Problem requirements - Repeat the entries that appear below, exactly as they are given.

+++ Material shown +++

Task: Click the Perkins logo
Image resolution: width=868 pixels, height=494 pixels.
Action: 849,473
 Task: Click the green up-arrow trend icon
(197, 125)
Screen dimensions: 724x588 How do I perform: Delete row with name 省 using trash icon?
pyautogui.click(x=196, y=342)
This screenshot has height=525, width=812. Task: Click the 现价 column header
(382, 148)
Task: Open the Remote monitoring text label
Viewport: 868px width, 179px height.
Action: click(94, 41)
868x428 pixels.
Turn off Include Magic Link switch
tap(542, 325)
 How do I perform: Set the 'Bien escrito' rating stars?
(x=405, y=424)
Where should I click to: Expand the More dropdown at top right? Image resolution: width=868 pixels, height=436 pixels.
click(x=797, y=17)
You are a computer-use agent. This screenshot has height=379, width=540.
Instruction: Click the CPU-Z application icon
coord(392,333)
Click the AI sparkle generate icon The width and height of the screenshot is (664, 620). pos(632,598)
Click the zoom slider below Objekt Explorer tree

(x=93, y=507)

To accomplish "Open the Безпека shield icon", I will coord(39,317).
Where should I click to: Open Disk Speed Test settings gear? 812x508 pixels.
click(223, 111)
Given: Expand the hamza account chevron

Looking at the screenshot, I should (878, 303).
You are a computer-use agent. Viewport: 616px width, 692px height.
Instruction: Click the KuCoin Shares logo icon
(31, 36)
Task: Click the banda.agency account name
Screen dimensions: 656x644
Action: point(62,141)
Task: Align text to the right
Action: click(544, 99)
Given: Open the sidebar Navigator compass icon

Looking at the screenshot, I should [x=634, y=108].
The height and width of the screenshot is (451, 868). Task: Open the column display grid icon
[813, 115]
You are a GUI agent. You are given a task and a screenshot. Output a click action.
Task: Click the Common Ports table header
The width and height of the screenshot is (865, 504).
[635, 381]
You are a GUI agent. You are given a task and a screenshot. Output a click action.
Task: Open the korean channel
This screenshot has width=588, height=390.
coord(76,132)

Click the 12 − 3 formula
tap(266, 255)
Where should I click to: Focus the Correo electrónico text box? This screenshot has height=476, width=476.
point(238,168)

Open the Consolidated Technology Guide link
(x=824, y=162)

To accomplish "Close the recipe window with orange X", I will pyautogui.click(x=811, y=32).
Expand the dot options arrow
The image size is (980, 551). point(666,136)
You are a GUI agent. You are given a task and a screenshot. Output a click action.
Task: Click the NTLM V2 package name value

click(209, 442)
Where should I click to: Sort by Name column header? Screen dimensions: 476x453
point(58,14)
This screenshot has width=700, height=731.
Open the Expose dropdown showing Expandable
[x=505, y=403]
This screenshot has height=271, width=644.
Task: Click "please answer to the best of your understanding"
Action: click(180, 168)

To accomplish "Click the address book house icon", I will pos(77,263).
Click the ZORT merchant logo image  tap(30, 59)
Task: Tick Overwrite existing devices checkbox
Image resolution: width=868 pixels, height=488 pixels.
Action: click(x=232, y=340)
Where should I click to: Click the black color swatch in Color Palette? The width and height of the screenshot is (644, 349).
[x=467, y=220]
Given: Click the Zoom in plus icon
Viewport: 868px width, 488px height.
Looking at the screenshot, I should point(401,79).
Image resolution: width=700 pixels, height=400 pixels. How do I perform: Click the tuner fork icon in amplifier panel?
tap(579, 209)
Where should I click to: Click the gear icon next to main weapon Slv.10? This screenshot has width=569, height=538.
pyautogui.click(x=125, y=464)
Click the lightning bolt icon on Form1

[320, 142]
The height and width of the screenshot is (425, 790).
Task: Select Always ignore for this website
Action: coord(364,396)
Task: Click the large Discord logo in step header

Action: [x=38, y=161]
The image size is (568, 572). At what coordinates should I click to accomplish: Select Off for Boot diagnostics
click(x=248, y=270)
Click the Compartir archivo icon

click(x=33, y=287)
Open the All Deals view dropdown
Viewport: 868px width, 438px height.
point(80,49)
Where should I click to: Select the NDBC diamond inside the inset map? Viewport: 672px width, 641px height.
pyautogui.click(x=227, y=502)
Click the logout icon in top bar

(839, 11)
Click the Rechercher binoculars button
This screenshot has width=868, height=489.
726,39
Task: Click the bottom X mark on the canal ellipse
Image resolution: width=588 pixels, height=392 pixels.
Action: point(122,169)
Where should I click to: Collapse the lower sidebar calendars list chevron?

+++

Answer to the exercise -
Task: Click the Perkins logo
Image resolution: width=868 pixels, height=494 pixels.
Action: 849,473
 Task: Click the green up-arrow trend icon
(197, 125)
Screen dimensions: 724x588 How do I perform: Delete row with name 省 using trash icon?
pyautogui.click(x=196, y=342)
This screenshot has height=525, width=812. Task: Click the 现价 column header
(382, 148)
Task: Open the Remote monitoring text label
Viewport: 868px width, 179px height.
Action: click(94, 41)
868x428 pixels.
Turn off Include Magic Link switch
tap(542, 325)
 How do I perform: Set the 'Bien escrito' rating stars?
(x=405, y=424)
Where should I click to: Expand the More dropdown at top right? Image resolution: width=868 pixels, height=436 pixels.
click(x=797, y=17)
You are a computer-use agent. This screenshot has height=379, width=540.
Instruction: Click the CPU-Z application icon
coord(392,333)
Click the AI sparkle generate icon The width and height of the screenshot is (664, 620). pos(632,598)
Click the zoom slider below Objekt Explorer tree

(x=93, y=507)

To accomplish "Open the Безпека shield icon", I will coord(39,317).
Where should I click to: Open Disk Speed Test settings gear? 812x508 pixels.
click(223, 111)
Given: Expand the hamza account chevron

Looking at the screenshot, I should (878, 303).
You are a computer-use agent. Viewport: 616px width, 692px height.
Instruction: Click the KuCoin Shares logo icon
(31, 36)
Task: Click the banda.agency account name
Screen dimensions: 656x644
Action: point(62,141)
Task: Align text to the right
Action: click(544, 99)
Given: Open the sidebar Navigator compass icon

Looking at the screenshot, I should [x=634, y=108].
The height and width of the screenshot is (451, 868). Task: Open the column display grid icon
[813, 115]
You are a GUI agent. You are given a task and a screenshot. Output a click action.
Task: Click the Common Ports table header
The width and height of the screenshot is (865, 504).
[635, 381]
You are a GUI agent. You are given a task and a screenshot. Output a click action.
Task: Open the korean channel
This screenshot has width=588, height=390.
coord(76,132)

Click the 12 − 3 formula
tap(266, 255)
Where should I click to: Focus the Correo electrónico text box? This screenshot has height=476, width=476.
point(238,168)

Open the Consolidated Technology Guide link
(x=824, y=162)

To accomplish "Close the recipe window with orange X", I will pyautogui.click(x=811, y=32).
Expand the dot options arrow
The image size is (980, 551). point(666,136)
You are a GUI agent. You are given a task and a screenshot. Output a click action.
Task: Click the NTLM V2 package name value

click(209, 442)
Where should I click to: Sort by Name column header? Screen dimensions: 476x453
point(58,14)
This screenshot has width=700, height=731.
Open the Expose dropdown showing Expandable
[x=505, y=403]
This screenshot has height=271, width=644.
Task: Click "please answer to the best of your understanding"
Action: click(180, 168)

To accomplish "Click the address book house icon", I will pos(77,263).
Click the ZORT merchant logo image  tap(30, 59)
Task: Tick Overwrite existing devices checkbox
Image resolution: width=868 pixels, height=488 pixels.
Action: click(x=232, y=340)
Where should I click to: Click the black color swatch in Color Palette? The width and height of the screenshot is (644, 349).
[x=467, y=220]
Given: Click the Zoom in plus icon
Viewport: 868px width, 488px height.
Looking at the screenshot, I should point(401,79).
Image resolution: width=700 pixels, height=400 pixels. How do I perform: Click the tuner fork icon in amplifier panel?
tap(579, 209)
Where should I click to: Click the gear icon next to main weapon Slv.10? This screenshot has width=569, height=538.
pyautogui.click(x=125, y=464)
Click the lightning bolt icon on Form1

[320, 142]
The height and width of the screenshot is (425, 790).
Task: Select Always ignore for this website
Action: coord(364,396)
Task: Click the large Discord logo in step header

Action: [x=38, y=161]
The image size is (568, 572). At what coordinates should I click to accomplish: Select Off for Boot diagnostics
click(x=248, y=270)
Click the Compartir archivo icon

click(x=33, y=287)
Open the All Deals view dropdown
Viewport: 868px width, 438px height.
point(80,49)
Where should I click to: Select the NDBC diamond inside the inset map? Viewport: 672px width, 641px height.
pyautogui.click(x=227, y=502)
Click the logout icon in top bar

(839, 11)
Click the Rechercher binoculars button
This screenshot has width=868, height=489.
726,39
Task: Click the bottom X mark on the canal ellipse
Image resolution: width=588 pixels, height=392 pixels.
Action: point(122,169)
Where should I click to: Collapse the lower sidebar calendars list chevron?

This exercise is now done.